Cyber Forensics
Collecting, examining, analysing, and preserving digital evidence from computer systems, networks, and devices in a legally admissible manner to investigate cyber incidents or crimes.
Proficiency Level
Level 1 (Follow)
- Follows strict procedures for identifying and isolating potential digital evidence sources under direct supervision.
- Accurately labels and documents the handling of physical media or devices according to instructions.
- Maintains awareness of basic chain of custody principles.
Level 2 (Assist)
- Assists forensic investigators in acquiring forensically sound images of storage media using standard tools and techniques.
- Helps meticulously document all steps taken during evidence handling and acquisition (maintaining chain of custody).
- Performs basic keyword searches or data extraction tasks on acquired images under guidance.
Level 3 (Apply)
- Conducts forensic examinations of common digital devices (computers, mobile phones) and media using standard forensic tools and methodologies.
- Recovers deleted files, analyses file system structures, and examines operating system artefacts (e.g., logs, registry).

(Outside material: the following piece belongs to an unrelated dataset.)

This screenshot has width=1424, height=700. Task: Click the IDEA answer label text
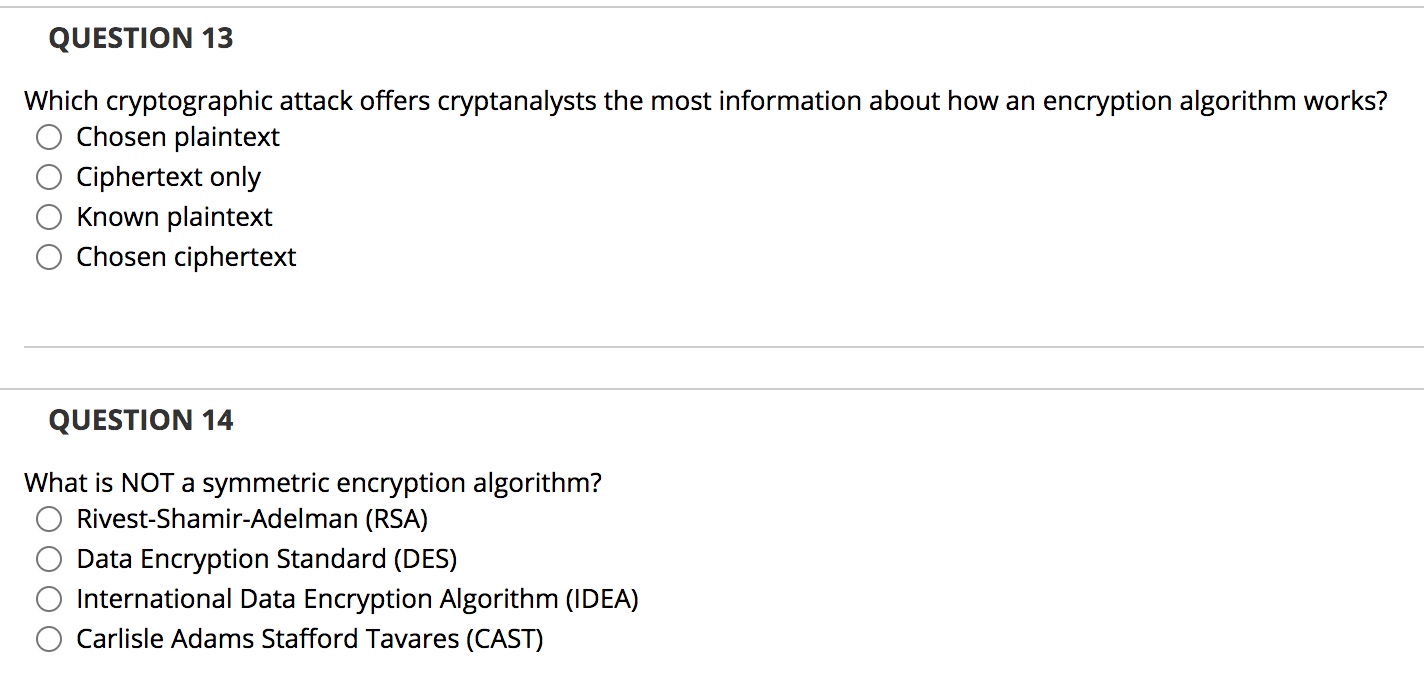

- Documents findings clearly and objectively in preliminary reports.
Level 4 (Ensure)
- Plans and leads complex cyber forensic investigations involving multiple systems, networks, or advanced techniques (e.g., memory forensics, network forensics).
- Ensures adherence to legal standards, rules of evidence, and internal procedures throughout the investigation.
- Interprets complex technical findings, correlates evidence from multiple sources, and prepares comprehensive expert reports.
Level 5 (Strategise)
- Develops and maintains the organisation's cyber forensic policies, procedures, and laboratory capabilities.
- Establishes forensic readiness plans to ensure evidence can be effectively captured when needed.
- Provides expert testimony and advises legal counsel or senior management on complex forensic matters.